Performs the analysis-of-variance (ANOVA) and analysis-of-covariance (ANCOVA).



anova(formula_like, data = {}, sum_of_squares = 3)

  • formula_like : A valid formula which will parse the data into a design matrix.

  • data : The dataframe which contains the data to be analyzed.

  • sum_of_squares : The type of sum of squares which is desired, the default is Type 3.


Returns an object with class “anova”; this object has accessible methods which are described below.

anova methods

  • results(return_type = “Dataframe”, decimals = 4, pretty_format = True)

    • return_type : The type of data structure the results should be returned as.
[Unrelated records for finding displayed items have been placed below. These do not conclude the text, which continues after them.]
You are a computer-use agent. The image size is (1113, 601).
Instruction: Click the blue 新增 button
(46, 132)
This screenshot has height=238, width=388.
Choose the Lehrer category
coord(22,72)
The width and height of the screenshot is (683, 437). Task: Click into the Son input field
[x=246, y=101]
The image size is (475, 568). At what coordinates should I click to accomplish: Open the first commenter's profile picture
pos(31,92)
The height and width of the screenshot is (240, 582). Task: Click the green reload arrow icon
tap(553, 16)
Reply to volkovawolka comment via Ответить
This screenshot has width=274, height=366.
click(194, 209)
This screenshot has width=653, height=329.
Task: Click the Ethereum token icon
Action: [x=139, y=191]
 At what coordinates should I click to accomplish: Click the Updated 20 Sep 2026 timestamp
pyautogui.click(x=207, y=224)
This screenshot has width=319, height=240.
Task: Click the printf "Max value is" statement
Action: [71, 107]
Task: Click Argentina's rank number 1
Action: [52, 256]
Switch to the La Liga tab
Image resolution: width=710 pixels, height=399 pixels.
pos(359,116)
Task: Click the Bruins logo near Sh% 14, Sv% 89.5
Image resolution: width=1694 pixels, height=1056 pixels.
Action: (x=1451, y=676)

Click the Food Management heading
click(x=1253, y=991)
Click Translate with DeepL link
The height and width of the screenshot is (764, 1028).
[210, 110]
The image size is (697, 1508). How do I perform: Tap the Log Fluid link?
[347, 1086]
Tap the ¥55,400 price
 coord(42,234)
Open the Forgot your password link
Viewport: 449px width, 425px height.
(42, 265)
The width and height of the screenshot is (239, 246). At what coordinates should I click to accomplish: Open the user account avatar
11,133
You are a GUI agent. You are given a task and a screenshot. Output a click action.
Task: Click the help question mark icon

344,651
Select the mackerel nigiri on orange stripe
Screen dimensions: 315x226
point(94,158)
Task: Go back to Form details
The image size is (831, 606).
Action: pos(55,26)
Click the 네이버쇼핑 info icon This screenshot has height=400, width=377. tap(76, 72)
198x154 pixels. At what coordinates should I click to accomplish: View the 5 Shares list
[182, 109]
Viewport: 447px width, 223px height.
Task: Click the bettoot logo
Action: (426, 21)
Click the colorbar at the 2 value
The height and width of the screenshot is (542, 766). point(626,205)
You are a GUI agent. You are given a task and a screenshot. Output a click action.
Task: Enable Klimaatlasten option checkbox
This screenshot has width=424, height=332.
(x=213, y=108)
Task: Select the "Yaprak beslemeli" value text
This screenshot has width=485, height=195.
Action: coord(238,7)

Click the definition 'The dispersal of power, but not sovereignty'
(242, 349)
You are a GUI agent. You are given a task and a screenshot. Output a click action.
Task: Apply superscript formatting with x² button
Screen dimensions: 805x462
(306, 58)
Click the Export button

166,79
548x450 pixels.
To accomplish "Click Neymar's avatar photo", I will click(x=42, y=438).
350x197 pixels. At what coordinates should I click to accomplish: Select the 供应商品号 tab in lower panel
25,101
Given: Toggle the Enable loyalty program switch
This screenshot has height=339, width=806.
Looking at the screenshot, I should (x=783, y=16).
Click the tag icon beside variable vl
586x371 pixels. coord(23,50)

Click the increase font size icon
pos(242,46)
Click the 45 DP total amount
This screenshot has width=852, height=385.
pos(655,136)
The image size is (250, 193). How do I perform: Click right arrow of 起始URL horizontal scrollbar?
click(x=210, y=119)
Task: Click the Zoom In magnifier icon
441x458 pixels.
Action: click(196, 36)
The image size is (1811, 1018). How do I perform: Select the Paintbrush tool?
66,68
Supported options are ‘Dataframe’ which will return a Pandas DataFrame or ‘Dictionary’ which will return a dictionary.

    • decimals : The number of decimal places the data should be rounded too.

    • pretty_format : If pretty formatting should be applied. This adds extra empty spaces in the returned data structure for visualization of the results.

  • regression_table(return_type = “Dataframe”, decimals = 4, conf_level = 0.95)

    • return_type : The type of data structure the results should be returned as. Supported options are ‘Dataframe’ which will return a Pandas DataFrame or ‘Dictionary’ which will return a dictionary.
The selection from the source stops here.